AI And Its Promise Of Rendering Creatives Jobless

Every time something new (Technology) shows up, we panic. When GSM came, we said, “Who go afford am?” When the internet landed, we said, “Ah, this thing will take jobs.” When Google became a thing, teachers feared assignments would turn into rubbish.
I remember when there was an aversion to Calculators in secondary school because it’d render our maths skills obsolete.
Now, it’s AI. And the fear is louder than a campaign brainstorm with five creative directors and one account manager who has a steep deadline.
The headlines are dramatic: “AI will replace creatives.” “Copywriters are done for.” “ChatGPT will write all our ads.” Relax. Nobody’s replacing anyone yet.

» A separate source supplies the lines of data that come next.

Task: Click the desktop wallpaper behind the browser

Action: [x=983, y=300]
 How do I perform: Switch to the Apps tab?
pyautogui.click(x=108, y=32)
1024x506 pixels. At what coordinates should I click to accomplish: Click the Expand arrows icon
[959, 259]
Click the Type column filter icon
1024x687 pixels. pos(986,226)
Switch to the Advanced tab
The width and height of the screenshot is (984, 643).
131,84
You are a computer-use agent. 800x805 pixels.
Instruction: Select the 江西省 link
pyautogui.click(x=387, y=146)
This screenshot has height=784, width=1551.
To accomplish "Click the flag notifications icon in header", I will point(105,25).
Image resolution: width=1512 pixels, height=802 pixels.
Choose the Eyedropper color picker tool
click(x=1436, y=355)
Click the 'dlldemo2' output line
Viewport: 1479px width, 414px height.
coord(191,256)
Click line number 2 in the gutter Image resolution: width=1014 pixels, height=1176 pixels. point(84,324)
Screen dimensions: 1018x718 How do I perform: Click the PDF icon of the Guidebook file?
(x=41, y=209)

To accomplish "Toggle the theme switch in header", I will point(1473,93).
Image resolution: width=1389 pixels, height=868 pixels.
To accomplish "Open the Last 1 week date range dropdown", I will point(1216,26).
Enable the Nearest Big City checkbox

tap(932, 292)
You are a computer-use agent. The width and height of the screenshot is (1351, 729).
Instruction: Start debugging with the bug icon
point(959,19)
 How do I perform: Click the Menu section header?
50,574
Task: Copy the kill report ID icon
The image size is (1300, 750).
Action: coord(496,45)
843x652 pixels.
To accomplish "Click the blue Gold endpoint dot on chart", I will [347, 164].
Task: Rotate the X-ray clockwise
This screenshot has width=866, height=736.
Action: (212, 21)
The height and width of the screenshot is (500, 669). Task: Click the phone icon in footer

Let’s be honest. AI isn’t chasing your group head copy title. It doesn’t care about your Cannes dreams or your pitch-deck anxiety. It’s not trying to win the biggest accounts. It’s here to do the heavy lifting, the grunt work, the stuff that takes forever and pays nothing.
For copywriters, AI can help you spit out 20 headline options when your brain is fried from client feedback like “Can we make it more punchy but also gentle?”
It’s that friend who says, “Here, start with this” and if we’re being real, half the battle is knowing where to start.
For art directors, AI tools can clean up that background you’ve been Photoshopping for an hour. It can match colours, suggest layouts, and give you five decent variations of the Key visual you did.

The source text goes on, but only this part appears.